Anche se il Jobs Act rappresenta un piccolo passo in avanti, resta che c’è ancora molto da fare per garantire un accesso alla maternità più democratico e giusto. La legge ha introdotto, ad esempio, il diritto all’indennità di maternità pur continuando a fatturare. La stessa indennità è stata estesa da 3 a 6 mesi. Purtroppo, però, il sito dell’Inps dove caricare la domanda non è aggiornato alle novità della norma e nella tendina sono indicati ancora solo 3 mesi. L’indennità, inoltre, può essere richiesta sui versamenti degli ultimi 12 mesi di lavoro. E se una futura mamma avesse lavorato nei precedenti dieci anni, ma per sfortuna sua non nell’ultimo, a quanto dice la legge non avrebbe i requisiti per richiedere nessuna indennità. La trovo una grave ingiustizia sociale. C’è poi la questione cronicizzata dei pagamenti mai puntuali, che in volumi piccoli possono rappresentare un grosso problema. E tuttavia non esistono ancora strumenti di rivalsa di cui la o il professionista possa valersi. E, inoltre, i servizi all’infanzia hanno spesso costi troppo elevati ed orari rigidi. Credo che l’Italia non sia culturalmente pronta ad accogliere il lavoro libero professionale. Lo si guarda con sospetto, come una forma inferiore del lavoro tradizionale o da dipendente, e perciò con meno diritti. Questo atteggiamento è causa di un lento e progressivo depotenziamento del lavoro, favorito anche dalla tendenza ad una liberalizzazione spinta.

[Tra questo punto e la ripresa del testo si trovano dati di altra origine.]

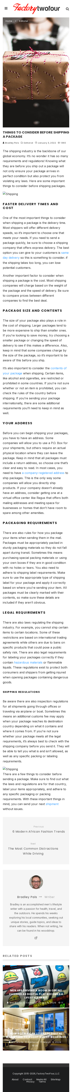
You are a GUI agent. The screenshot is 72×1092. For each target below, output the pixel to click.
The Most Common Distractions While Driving (33, 849)
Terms (42, 1082)
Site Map (55, 1079)
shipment (52, 804)
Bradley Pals (11, 142)
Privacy (30, 1082)
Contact (27, 1079)
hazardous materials (28, 662)
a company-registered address (43, 473)
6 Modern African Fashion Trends (39, 829)
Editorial (28, 143)
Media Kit (41, 1079)
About (15, 1079)
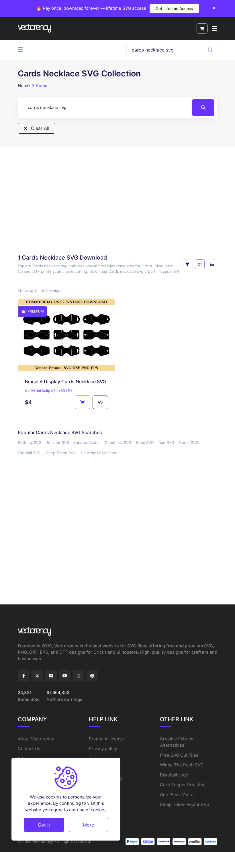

Quali sono, allora, i trucchi per rimanere professioniste e mamme felici nonostante sia tutto contro?
La risposta è nella parola rete. Dobbiamo riuscire a crearci una rete di supporto, fatta dai nonni, se ci sono, dagli altri membri della famiglia, ma aperta alle altre mamme. Con loro possiamo condividere una fitta rubrica di babysitter, ma anche prestarci sostegno reciproco, quindi dividerci di settimana in settimana la gestione delle attività dei nostri bimbi. La rete deve anche comprendere colleghe che possano per conto nostro svolgere il lavoro che per necessità di famiglia non riusciamo a svolgere nei tempi richiesti. La collega potrà incrementare il suo budget, io continuerò a gestire il cliente, non lòo perderò, pur avendo dato priorità al mio bambino.